Of course, there’s a little issue, and that is the way bagging distributes examples across the different classifiers. In the batch-learning version, you do bootstrap sampling with replacement. Classifier 1 in our simple example here – which has a dataset which comprises only four examples, A, B, C, and D – might see a sample that is B, A, C, B. Classifier 2 might get D, B, A, D. Classifier 4, a very extreme one, might actually get three copies of B and maybe only one C and never see A or D. How do we solve this issue with getting a procedure that’s basically batch oriented, like bootstrap sampling, and turn it into something incremental? Well, there’re two simple steps to look at here.

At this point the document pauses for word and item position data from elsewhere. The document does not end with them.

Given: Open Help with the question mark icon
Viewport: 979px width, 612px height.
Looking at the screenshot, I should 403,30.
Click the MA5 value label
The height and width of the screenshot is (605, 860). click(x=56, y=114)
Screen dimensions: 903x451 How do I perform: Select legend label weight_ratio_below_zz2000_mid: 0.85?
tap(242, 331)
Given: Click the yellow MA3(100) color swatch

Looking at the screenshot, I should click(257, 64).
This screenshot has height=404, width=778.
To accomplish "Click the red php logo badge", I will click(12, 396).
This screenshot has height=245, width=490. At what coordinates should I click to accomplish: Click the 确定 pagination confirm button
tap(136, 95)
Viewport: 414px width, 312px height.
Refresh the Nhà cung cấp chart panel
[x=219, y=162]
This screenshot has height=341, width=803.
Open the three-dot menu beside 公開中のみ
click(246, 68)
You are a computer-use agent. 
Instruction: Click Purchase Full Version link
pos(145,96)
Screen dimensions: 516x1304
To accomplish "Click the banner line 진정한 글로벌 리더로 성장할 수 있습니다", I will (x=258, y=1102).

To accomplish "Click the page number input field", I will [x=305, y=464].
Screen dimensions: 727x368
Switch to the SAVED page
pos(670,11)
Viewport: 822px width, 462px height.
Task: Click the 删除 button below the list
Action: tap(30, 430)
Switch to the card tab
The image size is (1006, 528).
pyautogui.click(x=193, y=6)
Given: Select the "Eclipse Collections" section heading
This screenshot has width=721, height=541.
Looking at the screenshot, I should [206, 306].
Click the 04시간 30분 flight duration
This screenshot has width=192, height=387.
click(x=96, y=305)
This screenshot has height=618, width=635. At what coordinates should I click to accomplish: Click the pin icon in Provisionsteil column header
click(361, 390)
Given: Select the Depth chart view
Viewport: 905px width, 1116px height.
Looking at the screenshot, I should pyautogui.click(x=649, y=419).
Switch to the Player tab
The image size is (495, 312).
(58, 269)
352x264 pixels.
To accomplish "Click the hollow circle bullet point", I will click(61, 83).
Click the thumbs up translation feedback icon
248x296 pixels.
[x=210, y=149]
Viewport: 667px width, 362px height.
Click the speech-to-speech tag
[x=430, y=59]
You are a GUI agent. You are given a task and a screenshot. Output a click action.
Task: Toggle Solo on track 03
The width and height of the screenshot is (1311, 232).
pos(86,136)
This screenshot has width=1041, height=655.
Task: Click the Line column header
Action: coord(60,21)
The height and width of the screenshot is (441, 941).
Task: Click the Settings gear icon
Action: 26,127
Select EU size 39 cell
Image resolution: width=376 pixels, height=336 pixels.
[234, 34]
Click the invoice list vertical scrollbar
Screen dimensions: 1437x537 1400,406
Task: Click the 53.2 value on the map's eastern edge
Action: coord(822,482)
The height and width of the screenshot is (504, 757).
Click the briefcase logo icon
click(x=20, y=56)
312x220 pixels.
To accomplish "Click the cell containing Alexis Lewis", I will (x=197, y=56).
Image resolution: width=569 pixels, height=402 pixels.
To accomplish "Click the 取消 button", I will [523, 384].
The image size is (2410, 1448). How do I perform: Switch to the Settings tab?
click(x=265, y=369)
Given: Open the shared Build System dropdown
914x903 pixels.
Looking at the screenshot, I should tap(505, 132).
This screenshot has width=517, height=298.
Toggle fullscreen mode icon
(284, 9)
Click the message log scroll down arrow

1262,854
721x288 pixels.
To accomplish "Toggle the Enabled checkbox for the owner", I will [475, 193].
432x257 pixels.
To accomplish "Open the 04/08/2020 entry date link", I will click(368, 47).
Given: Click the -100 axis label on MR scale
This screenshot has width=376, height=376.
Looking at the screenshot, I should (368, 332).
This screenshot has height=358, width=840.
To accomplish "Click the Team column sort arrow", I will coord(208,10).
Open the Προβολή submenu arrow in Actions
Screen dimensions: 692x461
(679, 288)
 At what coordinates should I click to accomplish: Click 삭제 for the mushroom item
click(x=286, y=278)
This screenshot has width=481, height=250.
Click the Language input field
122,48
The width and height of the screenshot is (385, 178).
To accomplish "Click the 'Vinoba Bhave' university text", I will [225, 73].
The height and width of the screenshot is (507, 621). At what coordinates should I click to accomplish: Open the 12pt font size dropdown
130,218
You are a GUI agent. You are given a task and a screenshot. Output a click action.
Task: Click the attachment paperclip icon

First of all, we can actually look at our sub-samples by sorting them. Thus, we restore the original order of the data. A, B, C, D was the original order. Classifier 1 would see A, B, B, C. Classifier 2 would see A, B, D, D. The extreme one would see B, B, B, and C. The next step is to actually look at that as every classifier sees all the examples in order – A, B, C, and D – but with a weight attached. For the first classifier, the weight would be 1 for A, 2 for B, 1 for C, and 0 for D. The extreme classifier would have 0 for A, 3 for B, 1 for C, 0 for D.
Now, that looks promising. In 2001, there was a very interesting paper called “Online Bagging and Boosting” authored by Oza and Russell, where they had this following genius insight. Their insight was that we can actually approximate the binomial distribution with a Poisson distribution where the mean is set to 1. That gives you roughly the same behavior that the binomial distribution in the batch-based bagging has. Roughly about 37% of the time you get a 0 weight. 37% of the time you get a weight of 1. 18% of the time you get a weight of 2, and higher weights are more and more unlikely, but still possible.
Now, using that in online bagging makes it very easy to, whenever an example comes in, you just draw the weight from the Poisson distribution for the first classifier, another weight for the second classifier, and so for all the classifiers. Now, we have a fully incremental setup. In MOA, we have an algorithm called ADWIN Bagging that couples that with ADWIN, as well, for explicit change detection again. We use Poisson with a mean of 1 to weight every example differently for every classifier, but we also detect when things deteriorate. We do that by monitoring the overall performance of the ensemble and whenever things fall below a threshold, we identify – the worst classifier is being removed and replaced by a new one.
Now, in a number of experiments, what we also found is that we can improve on that by playing around with the parameters. For the Poisson distribution, if we use a mean that is larger than 1, like 2 or maybe even up to 6, what we find is that across a large range of benchmark datasets in stream mining, we get better results. We’ve called it leveraging bagging. Again, it’s coupled with ADWIN for explicit change detection. When things get bad, you remove the worst classifier and replace it by a new one. In summary, when looking at change in classifiers and explicit change detection.
Hoeffding Adaptive Tree is a single classifier, and two variants of bagging, ADWIN bagging and leveraging bagging, as an example of ensembles that deal explicitly with change. I invite you to do your own experiments with MOA classifiers and change detection. For that purpose in MOA, you will find that data stream generators also come with a component that also simulates change over time. For instance, in the RandomRBF generator, you get drift by basically having the centers of the kernels move around in space.